*Task inputs*.
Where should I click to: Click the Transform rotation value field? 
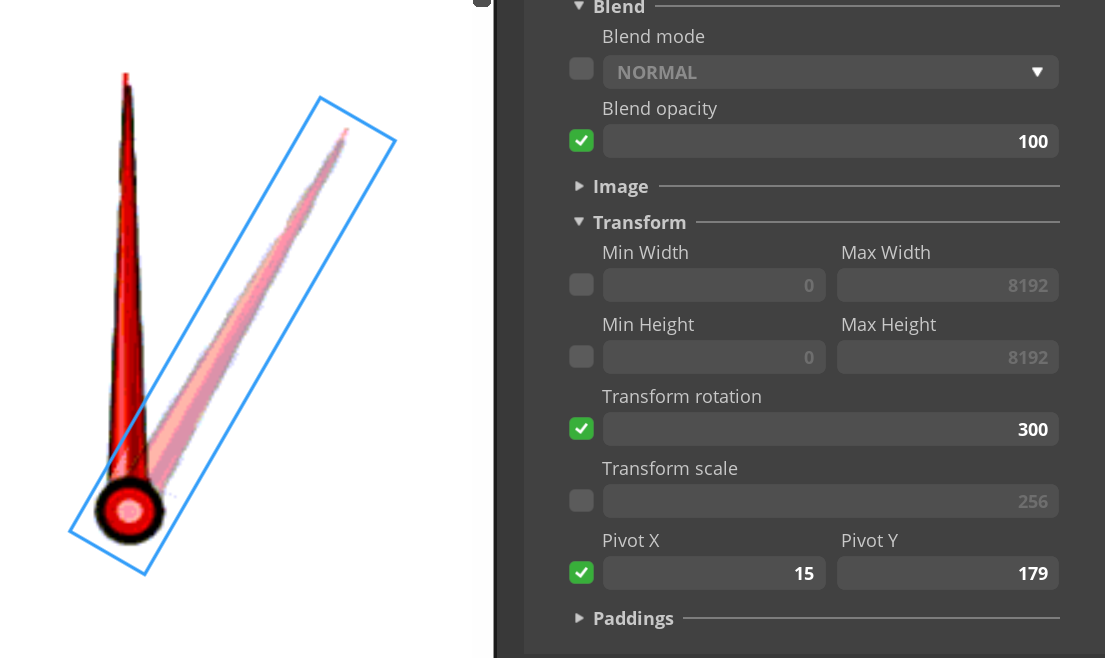830,429
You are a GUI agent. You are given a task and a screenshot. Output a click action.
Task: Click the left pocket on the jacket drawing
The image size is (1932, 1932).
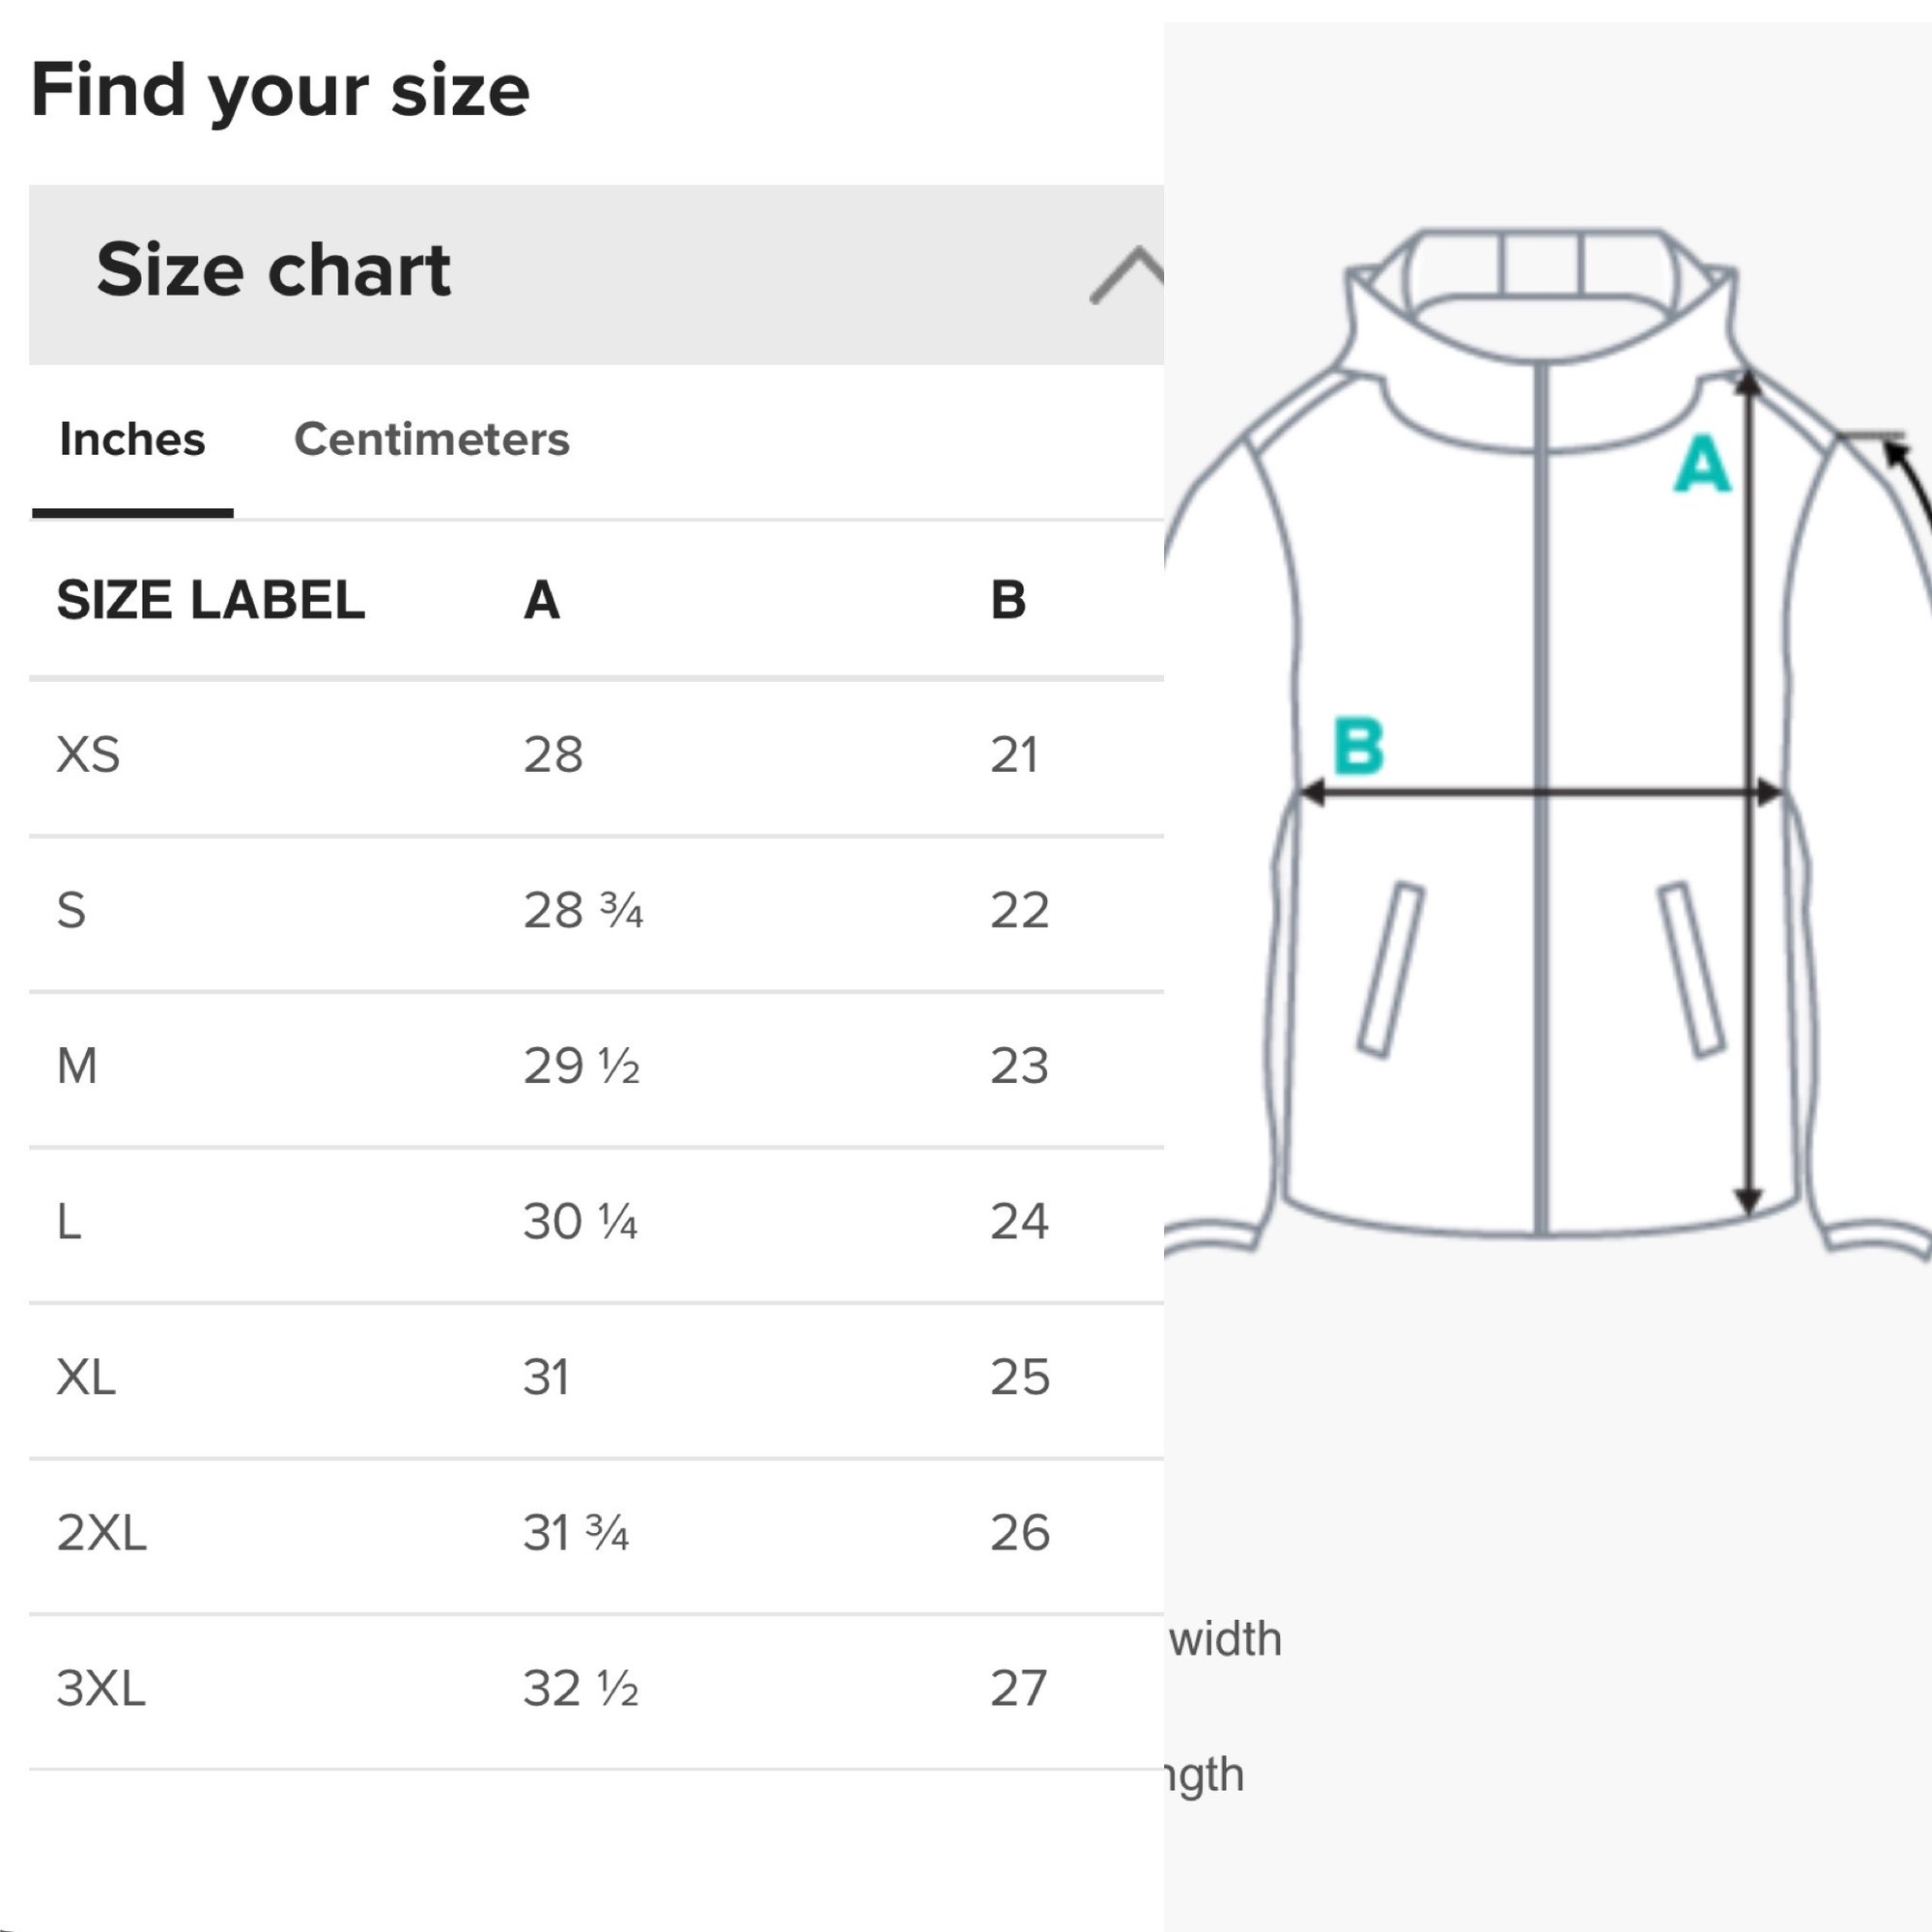(1391, 969)
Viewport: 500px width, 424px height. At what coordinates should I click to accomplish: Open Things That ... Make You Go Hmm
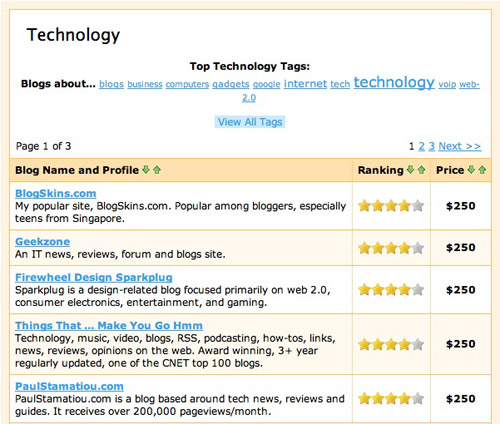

*Task requirements*. Reproduce the listing above, starting at its first line and ending at the line containing "(1391, 969)", with "jacket" replaced by "coat" and everything else unchanged. Omit the pictures.

*Answer to the exercise*.
Where should I click to: Click the Transform rotation value field? 
830,429
You are a GUI agent. You are given a task and a screenshot. Output a click action.
Task: Click the left pocket on the coat drawing
The image size is (1932, 1932).
(1391, 969)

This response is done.